And the opposite end of the spectrum to people borrowing silly amounts on low salaries was that it locked a great deal of self employed people out the housing market many of whom used to self declare - but in fact had good incomes - given how you pay yourself in self employments it’s often hard to prove the £5k a month every month but you might earn £80k a year - but banks didn’t like seeing it as’dividends’ - so stupidly thought it was safer lending to Jo and Jim on £50k a year combined rather than Ross and Rosie who had earnt £90k consistently every year in self employments for 8 years - they demanded much higher deposits etc - forcing quite a lot of mid to high earning self employed into private rentals rather than buying - and hence inflating mid market rentals too due to demand - and if you don’t think that’s the case, looking round ourselves and many of our freelancer friends in their 40sand50s - I assure you it is

Alwaystired94 · 19/06/2025 19:30

mumda · 19/06/2025 18:41

So how are people buying houses for silly money?

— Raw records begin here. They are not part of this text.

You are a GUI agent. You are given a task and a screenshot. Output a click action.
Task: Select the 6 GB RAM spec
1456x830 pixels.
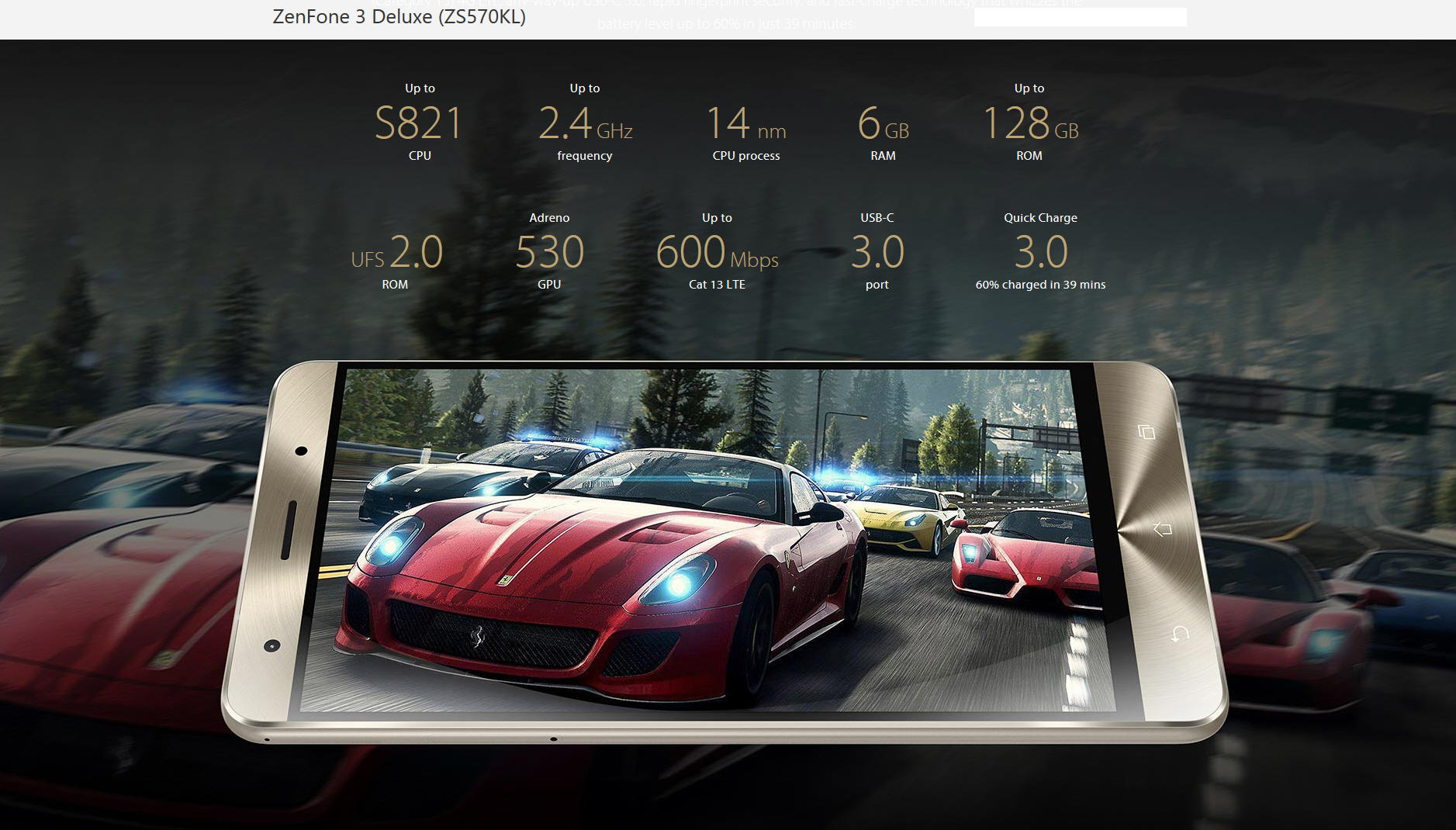tap(883, 124)

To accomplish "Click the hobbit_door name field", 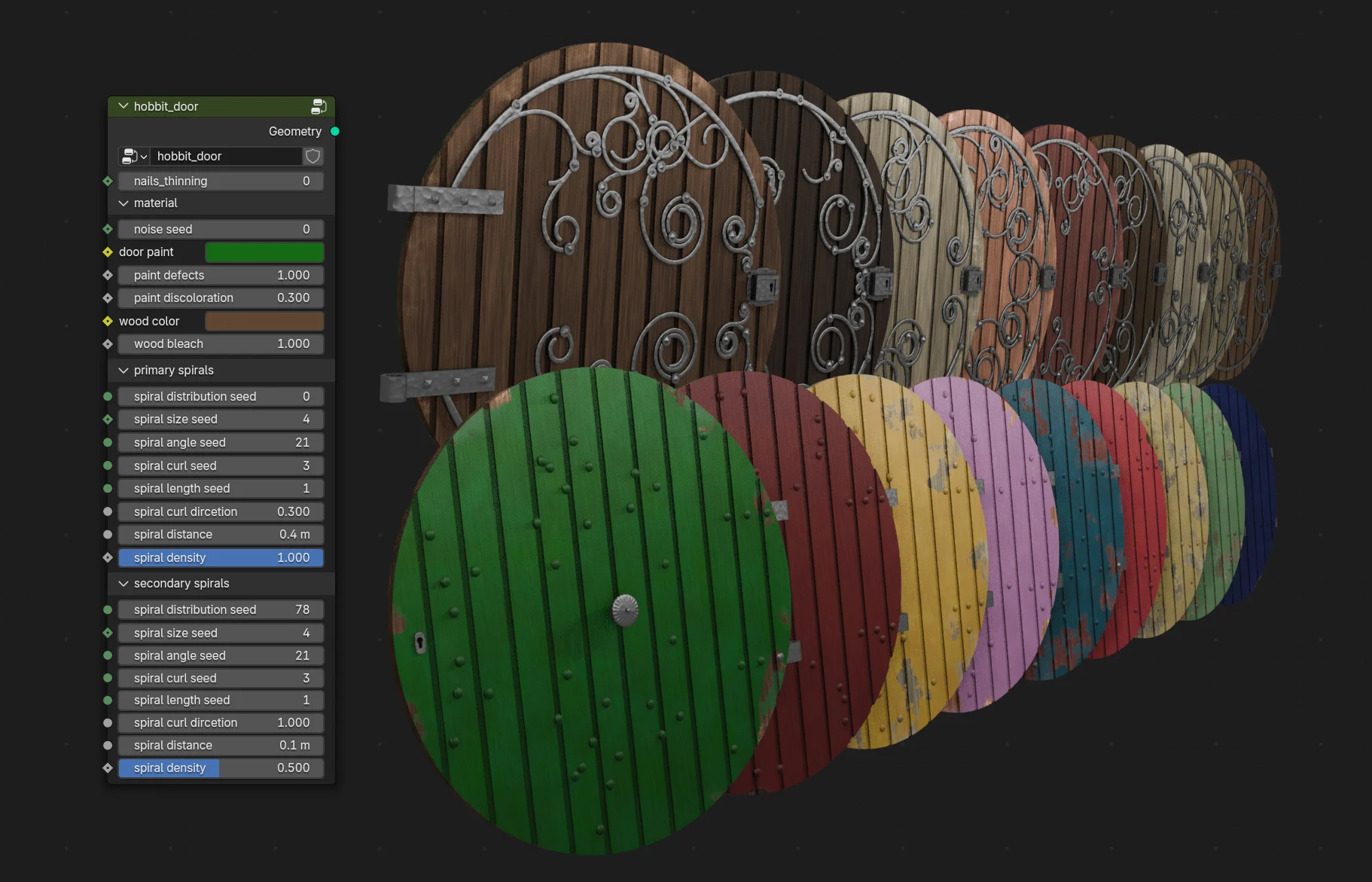I will click(226, 156).
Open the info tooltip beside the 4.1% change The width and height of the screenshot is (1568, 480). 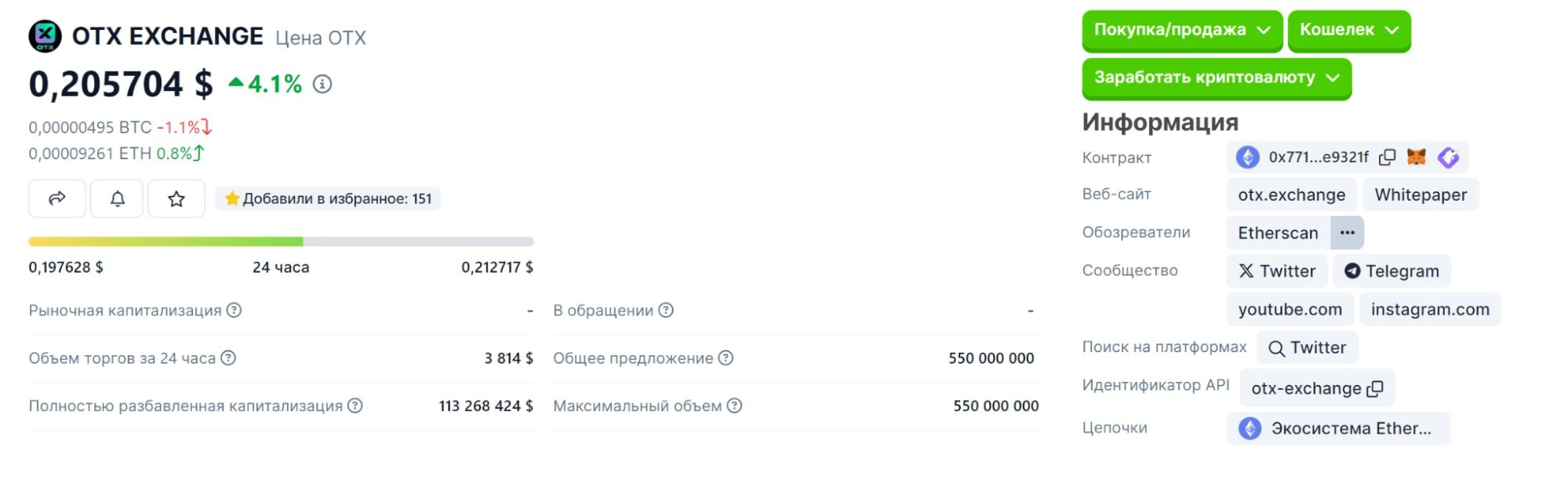pos(320,85)
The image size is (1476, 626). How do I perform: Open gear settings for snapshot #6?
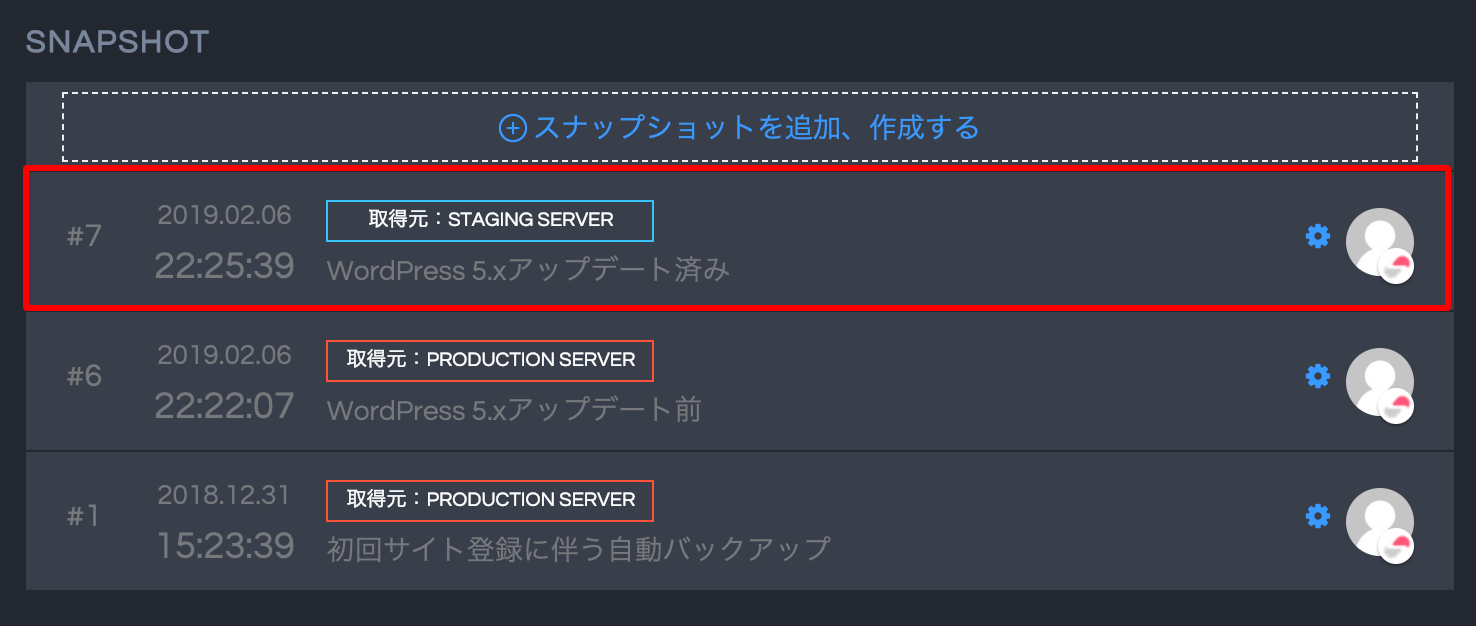1318,376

because there will always be those who do have wealth and don’t need to worry about scrimping and saving 35k for a deposit. who’s parents can gift them it or they can live at home for free for years and save it that way

and of course the buy to let mortgages.

Drew79 · 19/06/2025 20:16

Crikeyalmighty · 19/06/2025 19:26

And the opposite end of the spectrum to people borrowing silly amounts on low salaries was that it locked a great deal of self employed people out the housing market many of whom used to self declare - but in fact had good incomes - given how you pay yourself in self employments it’s often hard to prove the £5k a month every month but you might earn £80k a year - but banks didn’t like seeing it as’dividends’ - so stupidly thought it was safer lending to Jo and Jim on £50k a year combined rather than Ross and Rosie who had earnt £90k consistently every year in self employments for 8 years - they demanded much higher deposits etc - forcing quite a lot of mid to high earning self employed into private rentals rather than buying - and hence inflating mid market rentals too due to demand - and if you don’t think that’s the case, looking round ourselves and many of our freelancer friends in their 40sand50s - I assure you it is

Not sure of your point - permanent employment is much more secure, and I'm sure 'Jo and Jim' as you put it, were asking to borrow far less than you were.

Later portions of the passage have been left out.